Epidemiology of poliomyelitis in the United States one decade after the last reported case of indigenous wild virus-associated disease.
Clin Infect Dis. 1992 Feb;14(2):568-79. PMID: 1554844
Division of Immunization, National Center for Prevention Services, Centers for Disease Control, Atlanta, Georgia 30333.

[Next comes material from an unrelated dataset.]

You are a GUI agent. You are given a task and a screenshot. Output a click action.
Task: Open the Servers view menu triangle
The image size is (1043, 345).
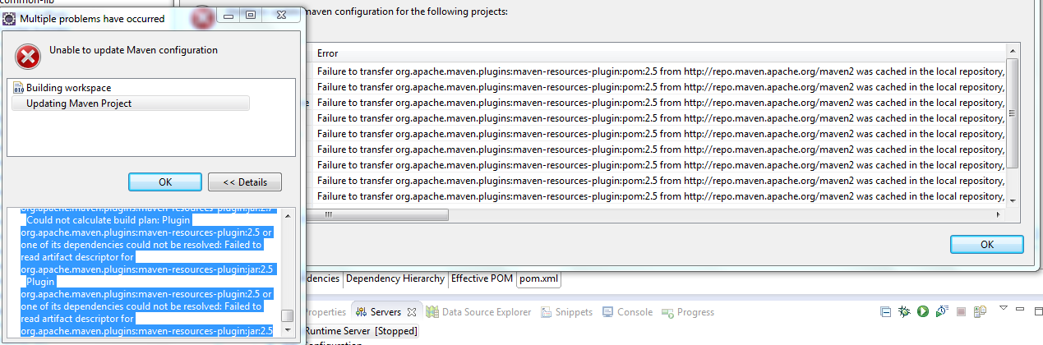pos(1003,309)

Poliomyelitis caused by wild poliovirus has been virtually nonexistent in the United States since 1980, and vaccine-associated paralytic poliomyelitis (VAPP) has emerged as the predominant form of the disease. We reviewed national surveillance data on poliomyelitis for 1960-1989 to assess the changing risks of wild-virus, vaccine-associated, and imported paralytic disease; we also sought to characterize the epidemiology of poliomyelitis for the period 1980-1989. The risk of VAPP has remained exceedingly low but stable since the mid-1960s, with approximately 1 case occurring per 2.5 million doses of oral poliovirus vaccine (OPV) distributed during 1980-1989. Since 1980 no indigenous cases of wild-virus disease, 80 cases of VAPP, and five cases of imported disease have been reported in the United States. Three distinct groups are at risk of vaccine-associated disease: recipients of OPV (usually infants receiving their first dose), persons in contact with OPV recipients (mostly unvaccinated or inadequately vaccinated adults), and immunologically abnormal individuals. Overall, 93% of cases in OPV recipients and 76% of vaccine-associated cases have been related to administration of the first or second dose of OPV. Our findings suggest that adoption of a sequential vaccination schedule (inactivated poliovirus vaccine followed by OPV) would be effective in decreasing the risk of VAPP while retaining the proven public health benefits of OPV.